(TASK DETAILS)
With "item" as the search word, show every line of the material that has it.

(PROVIDED MATERIAL)
<<<<
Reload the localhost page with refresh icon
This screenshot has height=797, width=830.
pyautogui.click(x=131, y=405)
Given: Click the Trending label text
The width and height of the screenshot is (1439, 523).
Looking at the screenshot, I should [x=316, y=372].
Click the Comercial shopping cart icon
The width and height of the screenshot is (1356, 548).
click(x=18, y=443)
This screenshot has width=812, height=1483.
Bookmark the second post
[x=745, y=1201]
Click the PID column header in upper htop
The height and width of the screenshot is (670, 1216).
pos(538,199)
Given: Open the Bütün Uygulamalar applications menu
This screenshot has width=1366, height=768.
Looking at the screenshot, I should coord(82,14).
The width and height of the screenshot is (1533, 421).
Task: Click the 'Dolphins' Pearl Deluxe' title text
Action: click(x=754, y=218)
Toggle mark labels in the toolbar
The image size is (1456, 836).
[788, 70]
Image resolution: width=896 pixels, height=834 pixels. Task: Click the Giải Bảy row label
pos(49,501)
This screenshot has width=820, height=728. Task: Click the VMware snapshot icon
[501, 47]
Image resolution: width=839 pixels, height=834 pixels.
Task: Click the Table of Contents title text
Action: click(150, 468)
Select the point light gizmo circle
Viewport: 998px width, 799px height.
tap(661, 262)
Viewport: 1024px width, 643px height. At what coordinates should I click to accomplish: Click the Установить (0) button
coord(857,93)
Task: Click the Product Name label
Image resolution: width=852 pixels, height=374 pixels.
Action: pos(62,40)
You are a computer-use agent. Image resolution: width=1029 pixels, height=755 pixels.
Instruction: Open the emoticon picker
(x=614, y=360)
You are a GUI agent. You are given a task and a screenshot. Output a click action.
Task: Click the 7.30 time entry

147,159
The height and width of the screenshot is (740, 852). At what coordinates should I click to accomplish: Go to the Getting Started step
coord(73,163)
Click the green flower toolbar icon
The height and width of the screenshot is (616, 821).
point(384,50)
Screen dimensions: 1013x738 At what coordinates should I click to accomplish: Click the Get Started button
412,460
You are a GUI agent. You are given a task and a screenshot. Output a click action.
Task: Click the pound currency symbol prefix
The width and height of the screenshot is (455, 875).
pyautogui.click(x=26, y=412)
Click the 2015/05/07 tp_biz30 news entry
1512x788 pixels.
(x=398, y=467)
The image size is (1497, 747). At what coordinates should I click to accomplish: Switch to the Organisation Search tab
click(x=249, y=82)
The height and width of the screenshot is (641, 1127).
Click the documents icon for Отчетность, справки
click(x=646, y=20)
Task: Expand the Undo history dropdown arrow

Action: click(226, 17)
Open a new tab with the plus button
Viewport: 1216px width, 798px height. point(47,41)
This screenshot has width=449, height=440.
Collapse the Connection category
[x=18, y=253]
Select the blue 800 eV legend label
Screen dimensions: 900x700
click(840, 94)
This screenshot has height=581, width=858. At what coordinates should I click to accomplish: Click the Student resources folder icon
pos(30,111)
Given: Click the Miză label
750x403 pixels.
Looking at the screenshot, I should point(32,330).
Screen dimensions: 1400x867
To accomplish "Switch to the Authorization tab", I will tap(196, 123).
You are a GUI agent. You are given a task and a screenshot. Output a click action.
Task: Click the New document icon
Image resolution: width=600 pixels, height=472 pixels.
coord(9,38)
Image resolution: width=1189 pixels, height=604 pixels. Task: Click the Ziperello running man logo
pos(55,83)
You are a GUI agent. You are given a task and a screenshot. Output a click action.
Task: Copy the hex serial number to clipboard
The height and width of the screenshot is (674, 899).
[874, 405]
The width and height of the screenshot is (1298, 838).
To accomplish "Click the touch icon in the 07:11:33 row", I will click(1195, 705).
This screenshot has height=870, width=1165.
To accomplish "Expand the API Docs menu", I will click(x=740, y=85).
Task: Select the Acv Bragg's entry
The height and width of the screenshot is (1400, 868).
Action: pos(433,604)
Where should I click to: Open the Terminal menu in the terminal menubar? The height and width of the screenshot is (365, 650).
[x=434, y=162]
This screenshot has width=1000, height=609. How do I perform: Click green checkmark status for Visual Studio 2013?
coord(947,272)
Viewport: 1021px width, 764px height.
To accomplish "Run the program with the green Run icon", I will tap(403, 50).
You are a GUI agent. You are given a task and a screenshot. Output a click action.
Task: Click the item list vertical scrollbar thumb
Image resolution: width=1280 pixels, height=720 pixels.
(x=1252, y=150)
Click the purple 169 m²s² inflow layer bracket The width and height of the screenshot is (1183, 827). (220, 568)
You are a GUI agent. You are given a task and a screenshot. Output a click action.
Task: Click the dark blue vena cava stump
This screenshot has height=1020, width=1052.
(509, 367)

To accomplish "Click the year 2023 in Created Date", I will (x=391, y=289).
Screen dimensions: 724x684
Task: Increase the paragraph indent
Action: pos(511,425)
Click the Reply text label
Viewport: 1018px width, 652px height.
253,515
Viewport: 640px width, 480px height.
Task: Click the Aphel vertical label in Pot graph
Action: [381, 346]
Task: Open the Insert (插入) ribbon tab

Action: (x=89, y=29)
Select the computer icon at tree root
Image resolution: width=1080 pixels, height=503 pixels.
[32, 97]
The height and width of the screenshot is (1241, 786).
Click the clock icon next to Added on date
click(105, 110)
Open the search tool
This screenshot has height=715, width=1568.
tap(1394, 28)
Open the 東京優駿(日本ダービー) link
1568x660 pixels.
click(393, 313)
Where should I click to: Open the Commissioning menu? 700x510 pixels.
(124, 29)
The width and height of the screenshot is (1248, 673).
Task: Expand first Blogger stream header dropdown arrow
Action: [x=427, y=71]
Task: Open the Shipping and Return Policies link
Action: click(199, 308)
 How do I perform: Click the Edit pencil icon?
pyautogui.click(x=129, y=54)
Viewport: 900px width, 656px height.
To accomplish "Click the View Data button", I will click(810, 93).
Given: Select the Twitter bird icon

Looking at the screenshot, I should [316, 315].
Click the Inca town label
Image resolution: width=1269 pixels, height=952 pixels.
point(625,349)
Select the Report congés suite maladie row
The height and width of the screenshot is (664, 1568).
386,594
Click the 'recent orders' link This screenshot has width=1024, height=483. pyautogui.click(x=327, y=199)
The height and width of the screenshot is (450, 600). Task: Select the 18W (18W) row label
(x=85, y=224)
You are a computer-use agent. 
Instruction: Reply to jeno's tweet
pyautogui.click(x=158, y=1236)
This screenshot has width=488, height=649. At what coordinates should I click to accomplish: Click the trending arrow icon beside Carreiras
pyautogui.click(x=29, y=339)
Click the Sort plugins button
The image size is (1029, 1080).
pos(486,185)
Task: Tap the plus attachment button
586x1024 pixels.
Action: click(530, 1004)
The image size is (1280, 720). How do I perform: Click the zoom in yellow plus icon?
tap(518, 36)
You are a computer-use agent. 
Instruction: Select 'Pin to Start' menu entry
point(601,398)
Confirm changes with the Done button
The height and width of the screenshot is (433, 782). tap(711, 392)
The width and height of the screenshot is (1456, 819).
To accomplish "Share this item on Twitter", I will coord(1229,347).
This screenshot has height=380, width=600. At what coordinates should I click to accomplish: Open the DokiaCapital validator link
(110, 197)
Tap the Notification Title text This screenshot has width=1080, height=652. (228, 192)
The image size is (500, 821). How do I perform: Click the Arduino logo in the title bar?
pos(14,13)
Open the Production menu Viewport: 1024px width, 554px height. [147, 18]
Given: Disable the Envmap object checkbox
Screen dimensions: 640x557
>>>>
(RESPONSE TO THIS TASK)
Task: Click the item list vertical scrollbar thumb
To accomplish "Share this item on Twitter", I will coord(1229,347).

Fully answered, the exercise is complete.